Dans ce scénario, la demande pour nouveaux avions chuterait de 50 % au cours des dix prochaines années, ce qui entraînerait des mesures d’austérité pour réduire les effectifs et se restructurer. Toutefois, les commandes existantes et les obligations contractuelles des entreprises atténueront certains des effets de la pandémie.
Étant donné que l’ERR est déterminé par la taille et l’activité de vol des flottes mondiales, ce domaine est le premier à subir des ondes de choc dus à la pandémie. Une fois que les avions sont cloués au sol, la demande d’entretien liée à l’ensemble du cycle de vol diminue. Les fournisseurs de services d’ERR et de pièces détachées seraient touchés, car les ateliers d’ERR utiliseraient d’abord les stocks existants avant d’acheter de nouvelles pièces aux fournisseurs.
Si les prix du pétrole restent bas, les compagnies aériennes peuvent se permettre de faire voler des avions plus anciens et moins économes en carburant, ce qui aura également des répercussions sur la fabrication et l’assemblage des avions.
Trois défis sont à prévoir indépendamment du scénario et de la durée des restrictions concernant les voyages.
- Report ou annulation des commandes d’avions.
- Attendre le retour du nouvel avion.
- Réduire au minimum le temps nécessaire pour ajuster les chaînes d’approvisionnement.

_ _ _ _ _

> _LISTE DES TÂCHES_
1. Recopiez le passage du texte sur l'aéronautique commençant par « Si les prix » et allant jusqu'à « concernant les voyages. ».
2. Traduisez en anglais cette phrase du texte sur l'aéronautique : « Une fois que les avions sont cloués au sol, la demande d’entretien liée à l’ensemble du cycle de vol diminue. »
3. D'après le texte sur l'aéronautique, de combien la demande pour nouveaux avions chuterait-elle au cours des dix prochaines années dans ce scénario ?

> _DONNÉES EXTRAITES_
_ _ _ _ _

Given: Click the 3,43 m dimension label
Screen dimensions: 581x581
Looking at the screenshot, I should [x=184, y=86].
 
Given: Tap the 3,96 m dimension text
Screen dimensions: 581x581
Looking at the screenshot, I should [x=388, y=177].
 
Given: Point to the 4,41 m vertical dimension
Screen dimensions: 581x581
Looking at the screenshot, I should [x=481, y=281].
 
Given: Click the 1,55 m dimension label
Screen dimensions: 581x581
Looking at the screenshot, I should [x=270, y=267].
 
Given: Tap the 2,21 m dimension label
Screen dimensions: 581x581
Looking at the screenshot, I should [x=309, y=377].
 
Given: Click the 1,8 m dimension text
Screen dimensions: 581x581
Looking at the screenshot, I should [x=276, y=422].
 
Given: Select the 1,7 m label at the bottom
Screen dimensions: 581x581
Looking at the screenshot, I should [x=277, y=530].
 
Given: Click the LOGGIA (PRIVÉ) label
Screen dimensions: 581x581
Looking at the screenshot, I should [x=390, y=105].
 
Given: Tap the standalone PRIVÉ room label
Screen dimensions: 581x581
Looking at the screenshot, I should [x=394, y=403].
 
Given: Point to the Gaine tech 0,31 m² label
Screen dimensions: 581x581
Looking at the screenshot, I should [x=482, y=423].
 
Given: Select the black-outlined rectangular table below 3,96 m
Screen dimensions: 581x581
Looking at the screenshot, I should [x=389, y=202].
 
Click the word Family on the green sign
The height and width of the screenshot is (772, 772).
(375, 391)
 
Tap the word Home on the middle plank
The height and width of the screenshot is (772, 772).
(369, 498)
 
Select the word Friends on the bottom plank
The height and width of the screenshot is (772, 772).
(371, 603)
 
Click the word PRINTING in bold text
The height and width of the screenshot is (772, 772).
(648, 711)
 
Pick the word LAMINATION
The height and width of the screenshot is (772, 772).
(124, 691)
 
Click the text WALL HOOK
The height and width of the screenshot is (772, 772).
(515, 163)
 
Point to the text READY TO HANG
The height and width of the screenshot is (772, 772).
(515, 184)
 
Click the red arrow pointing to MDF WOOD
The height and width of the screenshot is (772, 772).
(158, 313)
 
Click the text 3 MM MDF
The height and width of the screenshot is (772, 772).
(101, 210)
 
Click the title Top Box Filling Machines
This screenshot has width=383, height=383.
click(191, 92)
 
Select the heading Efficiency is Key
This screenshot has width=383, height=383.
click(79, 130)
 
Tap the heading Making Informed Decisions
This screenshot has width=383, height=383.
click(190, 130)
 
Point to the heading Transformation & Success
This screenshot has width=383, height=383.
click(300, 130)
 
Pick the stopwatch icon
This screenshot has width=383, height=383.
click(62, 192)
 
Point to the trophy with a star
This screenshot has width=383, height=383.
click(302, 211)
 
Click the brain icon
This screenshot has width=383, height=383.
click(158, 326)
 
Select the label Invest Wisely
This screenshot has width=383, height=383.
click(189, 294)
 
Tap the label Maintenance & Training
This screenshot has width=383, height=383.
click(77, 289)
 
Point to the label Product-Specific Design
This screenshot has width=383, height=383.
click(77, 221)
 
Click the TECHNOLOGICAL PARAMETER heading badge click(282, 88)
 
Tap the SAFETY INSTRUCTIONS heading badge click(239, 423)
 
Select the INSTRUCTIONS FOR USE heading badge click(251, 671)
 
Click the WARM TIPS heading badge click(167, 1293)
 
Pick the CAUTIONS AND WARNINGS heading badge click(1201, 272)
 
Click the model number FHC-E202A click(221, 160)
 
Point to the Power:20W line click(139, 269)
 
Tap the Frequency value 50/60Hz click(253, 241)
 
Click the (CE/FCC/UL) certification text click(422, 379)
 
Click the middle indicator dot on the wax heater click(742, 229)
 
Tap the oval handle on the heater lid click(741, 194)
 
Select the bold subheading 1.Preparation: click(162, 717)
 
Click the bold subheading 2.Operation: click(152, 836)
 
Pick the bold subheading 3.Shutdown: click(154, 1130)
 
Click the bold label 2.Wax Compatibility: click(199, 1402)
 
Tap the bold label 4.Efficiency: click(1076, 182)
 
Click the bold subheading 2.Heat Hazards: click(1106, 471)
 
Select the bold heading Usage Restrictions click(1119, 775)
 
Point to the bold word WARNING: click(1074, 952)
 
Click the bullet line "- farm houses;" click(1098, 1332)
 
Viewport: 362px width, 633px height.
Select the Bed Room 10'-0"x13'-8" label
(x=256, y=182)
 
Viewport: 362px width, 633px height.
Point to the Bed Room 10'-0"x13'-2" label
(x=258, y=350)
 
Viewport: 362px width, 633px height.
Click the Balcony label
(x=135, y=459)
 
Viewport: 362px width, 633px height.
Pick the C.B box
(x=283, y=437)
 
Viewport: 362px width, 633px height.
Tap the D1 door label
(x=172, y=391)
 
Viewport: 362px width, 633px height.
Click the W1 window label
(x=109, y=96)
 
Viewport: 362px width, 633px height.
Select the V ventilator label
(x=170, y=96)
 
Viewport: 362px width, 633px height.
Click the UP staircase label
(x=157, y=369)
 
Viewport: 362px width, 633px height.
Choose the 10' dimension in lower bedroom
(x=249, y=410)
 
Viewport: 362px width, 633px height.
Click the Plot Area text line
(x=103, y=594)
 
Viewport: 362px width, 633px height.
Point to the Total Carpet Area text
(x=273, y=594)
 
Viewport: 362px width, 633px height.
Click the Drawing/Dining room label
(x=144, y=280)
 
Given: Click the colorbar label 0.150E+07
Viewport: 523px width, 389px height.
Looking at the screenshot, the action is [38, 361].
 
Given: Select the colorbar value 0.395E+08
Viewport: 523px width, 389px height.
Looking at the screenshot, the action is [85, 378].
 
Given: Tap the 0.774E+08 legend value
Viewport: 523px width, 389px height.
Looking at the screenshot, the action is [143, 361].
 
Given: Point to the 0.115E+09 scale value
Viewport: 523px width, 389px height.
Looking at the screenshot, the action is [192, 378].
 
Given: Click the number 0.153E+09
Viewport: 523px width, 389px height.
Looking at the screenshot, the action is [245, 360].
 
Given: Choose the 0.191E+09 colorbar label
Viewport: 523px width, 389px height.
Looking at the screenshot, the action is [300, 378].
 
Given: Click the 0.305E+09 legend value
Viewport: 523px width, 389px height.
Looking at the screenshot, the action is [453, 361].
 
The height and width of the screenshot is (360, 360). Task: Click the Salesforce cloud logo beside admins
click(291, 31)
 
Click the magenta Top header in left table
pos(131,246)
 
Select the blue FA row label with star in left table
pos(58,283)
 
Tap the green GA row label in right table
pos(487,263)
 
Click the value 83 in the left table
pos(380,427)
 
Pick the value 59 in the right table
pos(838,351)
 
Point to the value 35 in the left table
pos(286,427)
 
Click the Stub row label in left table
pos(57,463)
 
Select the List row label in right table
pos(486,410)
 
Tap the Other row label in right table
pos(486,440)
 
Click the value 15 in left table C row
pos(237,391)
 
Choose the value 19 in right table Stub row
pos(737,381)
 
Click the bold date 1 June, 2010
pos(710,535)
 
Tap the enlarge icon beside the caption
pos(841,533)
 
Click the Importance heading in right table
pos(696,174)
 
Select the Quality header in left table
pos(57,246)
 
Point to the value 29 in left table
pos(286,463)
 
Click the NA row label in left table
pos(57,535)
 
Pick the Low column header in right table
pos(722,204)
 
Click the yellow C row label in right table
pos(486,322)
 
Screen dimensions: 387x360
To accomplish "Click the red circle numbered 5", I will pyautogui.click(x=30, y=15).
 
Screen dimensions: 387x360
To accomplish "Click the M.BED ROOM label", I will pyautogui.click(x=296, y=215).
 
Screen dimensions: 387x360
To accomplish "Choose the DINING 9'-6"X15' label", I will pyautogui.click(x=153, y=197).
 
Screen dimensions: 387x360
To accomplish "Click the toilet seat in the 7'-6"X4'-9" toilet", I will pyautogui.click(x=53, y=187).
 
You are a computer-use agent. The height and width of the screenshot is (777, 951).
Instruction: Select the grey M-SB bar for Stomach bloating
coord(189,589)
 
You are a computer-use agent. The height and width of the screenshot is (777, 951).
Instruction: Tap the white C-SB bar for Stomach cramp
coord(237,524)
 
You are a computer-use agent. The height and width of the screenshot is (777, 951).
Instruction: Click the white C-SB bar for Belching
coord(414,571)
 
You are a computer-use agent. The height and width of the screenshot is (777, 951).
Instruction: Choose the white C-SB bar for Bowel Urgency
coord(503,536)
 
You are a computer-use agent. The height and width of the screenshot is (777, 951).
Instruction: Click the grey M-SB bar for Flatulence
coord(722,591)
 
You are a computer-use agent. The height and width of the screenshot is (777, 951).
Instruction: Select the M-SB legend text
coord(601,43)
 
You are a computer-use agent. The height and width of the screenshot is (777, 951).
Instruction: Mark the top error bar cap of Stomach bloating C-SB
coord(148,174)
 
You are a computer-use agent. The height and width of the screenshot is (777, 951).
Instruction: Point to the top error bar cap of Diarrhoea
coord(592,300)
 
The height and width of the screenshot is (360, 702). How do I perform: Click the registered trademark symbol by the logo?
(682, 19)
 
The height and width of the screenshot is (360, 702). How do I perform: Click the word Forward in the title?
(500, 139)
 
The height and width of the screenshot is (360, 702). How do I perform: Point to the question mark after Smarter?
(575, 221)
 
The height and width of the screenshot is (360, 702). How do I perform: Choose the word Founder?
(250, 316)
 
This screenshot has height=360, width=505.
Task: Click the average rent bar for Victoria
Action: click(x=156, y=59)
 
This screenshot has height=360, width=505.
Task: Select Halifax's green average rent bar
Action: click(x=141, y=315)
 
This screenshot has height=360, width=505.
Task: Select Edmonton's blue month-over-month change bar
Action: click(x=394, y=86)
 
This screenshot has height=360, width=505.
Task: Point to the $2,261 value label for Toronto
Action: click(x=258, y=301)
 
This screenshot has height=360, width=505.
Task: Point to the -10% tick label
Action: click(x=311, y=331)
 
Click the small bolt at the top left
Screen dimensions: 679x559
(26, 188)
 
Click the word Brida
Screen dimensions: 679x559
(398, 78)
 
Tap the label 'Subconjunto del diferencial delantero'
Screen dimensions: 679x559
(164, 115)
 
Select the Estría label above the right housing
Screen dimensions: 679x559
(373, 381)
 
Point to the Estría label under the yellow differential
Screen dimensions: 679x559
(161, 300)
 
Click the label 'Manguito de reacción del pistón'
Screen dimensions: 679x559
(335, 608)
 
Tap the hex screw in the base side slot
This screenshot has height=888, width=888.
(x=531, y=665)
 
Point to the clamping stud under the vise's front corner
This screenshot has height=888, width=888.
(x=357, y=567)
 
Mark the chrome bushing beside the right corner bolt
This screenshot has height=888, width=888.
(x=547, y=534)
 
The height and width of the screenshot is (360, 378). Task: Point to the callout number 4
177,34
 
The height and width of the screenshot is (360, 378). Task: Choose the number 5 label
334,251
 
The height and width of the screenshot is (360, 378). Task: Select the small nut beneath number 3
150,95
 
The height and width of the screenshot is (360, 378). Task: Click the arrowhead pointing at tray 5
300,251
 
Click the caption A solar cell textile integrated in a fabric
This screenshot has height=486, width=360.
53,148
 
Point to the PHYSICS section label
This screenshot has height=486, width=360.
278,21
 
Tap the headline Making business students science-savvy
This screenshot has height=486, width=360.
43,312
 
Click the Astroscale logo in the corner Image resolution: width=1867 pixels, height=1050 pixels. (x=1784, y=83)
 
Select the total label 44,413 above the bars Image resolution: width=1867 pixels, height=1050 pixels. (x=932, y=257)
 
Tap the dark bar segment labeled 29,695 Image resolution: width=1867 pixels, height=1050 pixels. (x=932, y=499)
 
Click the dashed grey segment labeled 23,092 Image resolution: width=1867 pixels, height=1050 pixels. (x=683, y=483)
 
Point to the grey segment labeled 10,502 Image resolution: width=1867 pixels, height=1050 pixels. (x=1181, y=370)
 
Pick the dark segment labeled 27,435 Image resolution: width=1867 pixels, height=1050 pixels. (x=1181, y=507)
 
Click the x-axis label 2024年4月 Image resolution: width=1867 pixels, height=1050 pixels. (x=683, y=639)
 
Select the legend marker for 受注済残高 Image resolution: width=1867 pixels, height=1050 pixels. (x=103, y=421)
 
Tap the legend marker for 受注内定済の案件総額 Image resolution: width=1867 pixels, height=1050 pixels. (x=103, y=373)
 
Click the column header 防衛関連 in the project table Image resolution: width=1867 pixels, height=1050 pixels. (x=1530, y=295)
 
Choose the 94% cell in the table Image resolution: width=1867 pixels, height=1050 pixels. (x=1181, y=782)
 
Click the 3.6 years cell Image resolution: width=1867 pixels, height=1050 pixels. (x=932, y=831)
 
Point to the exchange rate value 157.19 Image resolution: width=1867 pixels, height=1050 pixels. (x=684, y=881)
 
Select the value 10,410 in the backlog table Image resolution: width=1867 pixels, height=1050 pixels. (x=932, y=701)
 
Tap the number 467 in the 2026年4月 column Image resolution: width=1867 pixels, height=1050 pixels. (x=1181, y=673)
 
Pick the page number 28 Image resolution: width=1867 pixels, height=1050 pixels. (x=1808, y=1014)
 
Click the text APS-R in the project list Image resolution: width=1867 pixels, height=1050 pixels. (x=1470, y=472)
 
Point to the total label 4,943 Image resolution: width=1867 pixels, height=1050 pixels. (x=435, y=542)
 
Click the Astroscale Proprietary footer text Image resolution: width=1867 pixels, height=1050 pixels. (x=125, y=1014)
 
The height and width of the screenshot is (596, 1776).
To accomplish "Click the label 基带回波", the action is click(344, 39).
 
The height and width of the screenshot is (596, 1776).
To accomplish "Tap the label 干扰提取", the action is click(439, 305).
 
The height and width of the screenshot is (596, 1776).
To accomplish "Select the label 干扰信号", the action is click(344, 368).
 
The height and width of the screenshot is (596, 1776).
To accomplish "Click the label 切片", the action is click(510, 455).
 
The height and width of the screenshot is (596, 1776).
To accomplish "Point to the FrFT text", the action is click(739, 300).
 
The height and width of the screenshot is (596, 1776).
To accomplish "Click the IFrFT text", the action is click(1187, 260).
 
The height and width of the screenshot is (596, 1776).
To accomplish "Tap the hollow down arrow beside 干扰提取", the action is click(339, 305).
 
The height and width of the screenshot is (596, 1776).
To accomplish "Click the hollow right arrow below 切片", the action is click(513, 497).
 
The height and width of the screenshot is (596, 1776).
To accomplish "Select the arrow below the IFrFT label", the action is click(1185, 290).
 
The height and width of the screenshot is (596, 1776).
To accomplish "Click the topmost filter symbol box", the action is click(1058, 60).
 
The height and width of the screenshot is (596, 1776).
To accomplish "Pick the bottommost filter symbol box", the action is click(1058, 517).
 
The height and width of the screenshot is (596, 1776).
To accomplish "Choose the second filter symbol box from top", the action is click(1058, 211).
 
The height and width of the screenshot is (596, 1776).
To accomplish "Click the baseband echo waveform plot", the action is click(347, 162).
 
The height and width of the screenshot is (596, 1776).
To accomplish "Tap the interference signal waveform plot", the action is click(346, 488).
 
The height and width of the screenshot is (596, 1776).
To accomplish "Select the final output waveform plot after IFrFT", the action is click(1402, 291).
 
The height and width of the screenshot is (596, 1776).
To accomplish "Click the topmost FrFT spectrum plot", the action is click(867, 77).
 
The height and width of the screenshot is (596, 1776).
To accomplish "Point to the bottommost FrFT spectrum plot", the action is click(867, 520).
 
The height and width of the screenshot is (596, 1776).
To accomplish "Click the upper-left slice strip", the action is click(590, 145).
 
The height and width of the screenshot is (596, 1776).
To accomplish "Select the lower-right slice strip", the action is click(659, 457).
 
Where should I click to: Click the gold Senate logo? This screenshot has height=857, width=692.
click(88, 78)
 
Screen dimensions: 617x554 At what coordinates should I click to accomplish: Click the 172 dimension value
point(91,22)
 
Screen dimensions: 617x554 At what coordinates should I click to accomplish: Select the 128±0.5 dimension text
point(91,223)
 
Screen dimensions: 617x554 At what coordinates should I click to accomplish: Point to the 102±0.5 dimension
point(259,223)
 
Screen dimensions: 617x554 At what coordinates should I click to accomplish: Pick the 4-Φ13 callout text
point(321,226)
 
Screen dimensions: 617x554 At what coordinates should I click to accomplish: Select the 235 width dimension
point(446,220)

_ _ _ _ _

> _LES RÉPONSES_
1.
Si les prix du pétrole restent bas, les compagnies aériennes peuvent se permettre de faire voler des avions plus anciens et moins économes en carburant, ce qui aura également des répercussions sur la fabrication et l’assemblage des avions.
Trois défis sont à prévoir indépendamment du scénario et de la durée des restrictions concernant les voyages.

2. Once aircraft are grounded, demand for maintenance tied to the entire flight cycle declines.

3. De 50 %.